BEGIN Data to use

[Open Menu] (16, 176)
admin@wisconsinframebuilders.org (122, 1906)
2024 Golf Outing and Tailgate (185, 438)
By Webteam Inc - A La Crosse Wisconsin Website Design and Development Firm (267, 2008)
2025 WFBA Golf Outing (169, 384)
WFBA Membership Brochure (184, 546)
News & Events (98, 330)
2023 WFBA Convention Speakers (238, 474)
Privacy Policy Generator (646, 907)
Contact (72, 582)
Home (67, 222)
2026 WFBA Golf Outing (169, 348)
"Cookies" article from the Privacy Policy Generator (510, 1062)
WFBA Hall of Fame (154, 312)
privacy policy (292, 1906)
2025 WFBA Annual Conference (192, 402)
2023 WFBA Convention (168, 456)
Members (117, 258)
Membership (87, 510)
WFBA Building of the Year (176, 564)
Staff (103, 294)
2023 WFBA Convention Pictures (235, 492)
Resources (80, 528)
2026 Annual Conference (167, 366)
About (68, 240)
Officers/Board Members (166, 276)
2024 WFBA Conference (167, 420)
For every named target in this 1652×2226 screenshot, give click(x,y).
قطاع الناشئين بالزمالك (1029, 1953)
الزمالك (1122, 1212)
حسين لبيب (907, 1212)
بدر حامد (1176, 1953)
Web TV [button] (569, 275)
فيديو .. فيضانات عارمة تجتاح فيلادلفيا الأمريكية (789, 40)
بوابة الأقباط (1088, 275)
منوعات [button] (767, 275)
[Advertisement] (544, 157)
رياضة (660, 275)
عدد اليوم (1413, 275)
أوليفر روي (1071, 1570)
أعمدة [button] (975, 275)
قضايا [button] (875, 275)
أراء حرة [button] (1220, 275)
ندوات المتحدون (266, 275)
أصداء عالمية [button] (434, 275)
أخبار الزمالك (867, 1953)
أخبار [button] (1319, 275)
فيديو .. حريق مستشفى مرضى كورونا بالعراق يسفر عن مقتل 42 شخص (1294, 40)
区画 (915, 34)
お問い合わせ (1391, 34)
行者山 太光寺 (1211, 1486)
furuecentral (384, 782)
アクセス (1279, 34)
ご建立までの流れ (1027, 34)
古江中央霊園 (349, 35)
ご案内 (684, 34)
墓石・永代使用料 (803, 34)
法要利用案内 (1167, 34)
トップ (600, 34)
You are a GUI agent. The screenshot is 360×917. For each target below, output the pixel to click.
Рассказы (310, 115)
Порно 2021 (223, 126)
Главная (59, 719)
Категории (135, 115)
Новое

END Data to use

Brief:
Would you filter the records and copy out each line containing "Conference"?

Output:
2025 WFBA Annual Conference (192, 402)
2026 Annual Conference (167, 366)
2024 WFBA Conference (167, 420)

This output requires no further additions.